---------- Excerpted text
Yet the overwhelming majority of defections in this campaign occurred after the military tide had turned, not before. The largest mass turnovers came with the fall of the northern cities of Mazar-e-Sharif and Konduz on November 10 and 26, respectively.[40] The key battle in the north, however, was east of Keshende-ye Pa’in near Bai Beche on November 5. Prior to this, the Northern Alliance and its accompanying SOF teams had been forced to work their way methodically up the Dar-ye Suf and Balkh river valleys, fighting their way from one Taliban defense line to the next. The Taliban, however, had chosen to make a stand at Bai Beche, pushing all available reserves forward to reinforce these positions. Once Dostum broke through their lines, the Taliban thus had nothing left to back them up and the result was a rout: “the dam broke,” as one Special Forces soldier described it, with the Taliban retreating in disorder and unable to rally or establish new blocking positions.[41] The Taliban’s consequent loss of the Dar-ye Suf corridor made Mazar-e-Sharif untenable, and when it fell their entire position in northern Afghanistan collapsed.[42] By the time the major defections occurred in mid-to-late November, the military outcome in the north had thus been determined. By contrast, before the battle at Bai Beche, the SOF commanders operating in the north reported few if any defections to the forces they served with.[43] Moreover, even after Bai Beche, few al Qaeda voluntarily defected, and in fact they continued to resist stubbornly around Kandahar in the south through December 6, and fought hard at Tora Bora and Anaconda well into 2002.[44] Some were captured when overrun or encircled, and many tried to blend into the population and slip away once their defenses had been breached, but most of the voluntary defections were by Afghan Taliban – and even for them, most stayed and fought at least until the military tide had turned. Defections in the Afghan campaign were thus important, but they were effects not causes; consequences of military failure not determinants of it.
--------------------
● Work to do:
Check each statement against the passage on Afghan defections and answer yes or no, quoting the words from the passage that decide it: 1. Mazar-e-Sharif fell on November 10. 2. After Bai Beche, many al Qaeda fighters defected voluntarily. 3. The key battle in the north took place west of Keshende-ye Pa'in. The data below are not needed.
---------- Given material
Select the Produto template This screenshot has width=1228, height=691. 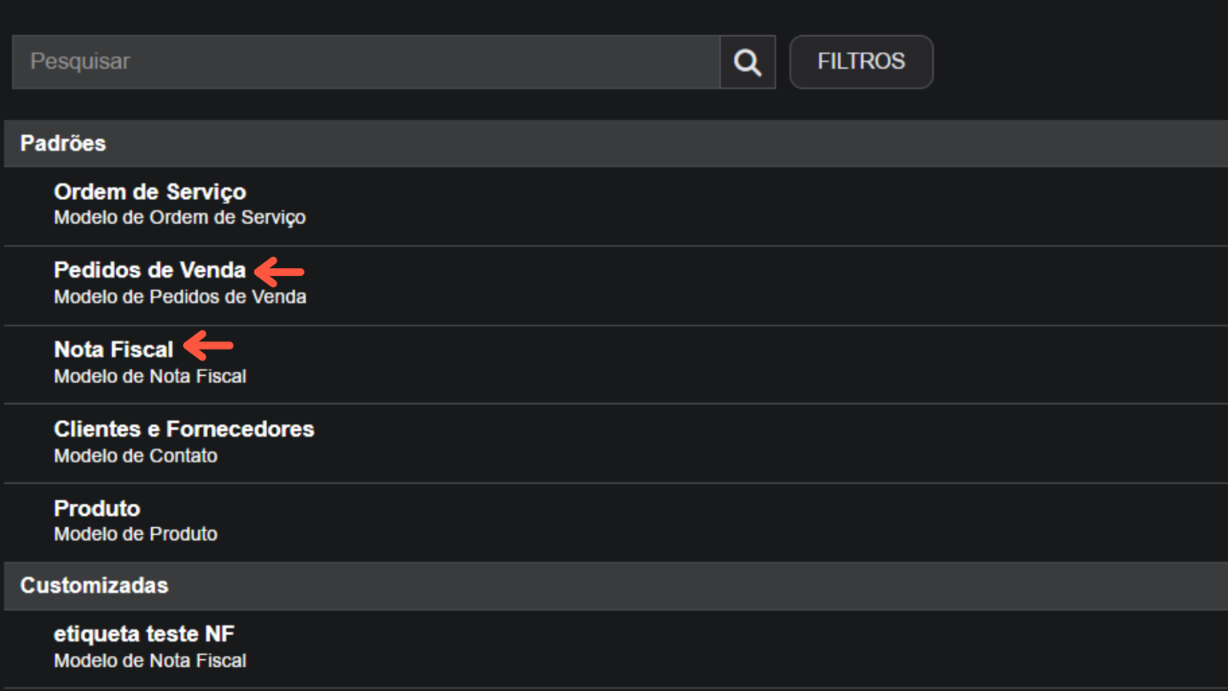[97, 509]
--------------------
● Complete output:
1. Yes: "the fall of the northern cities of Mazar-e-Sharif and Konduz on November 10 and 26, respectively"
2. No: "even after Bai Beche, few al Qaeda voluntarily defected"
3. No: "The key battle in the north, however, was east of Keshende-ye Pa’in near Bai Beche on November 5."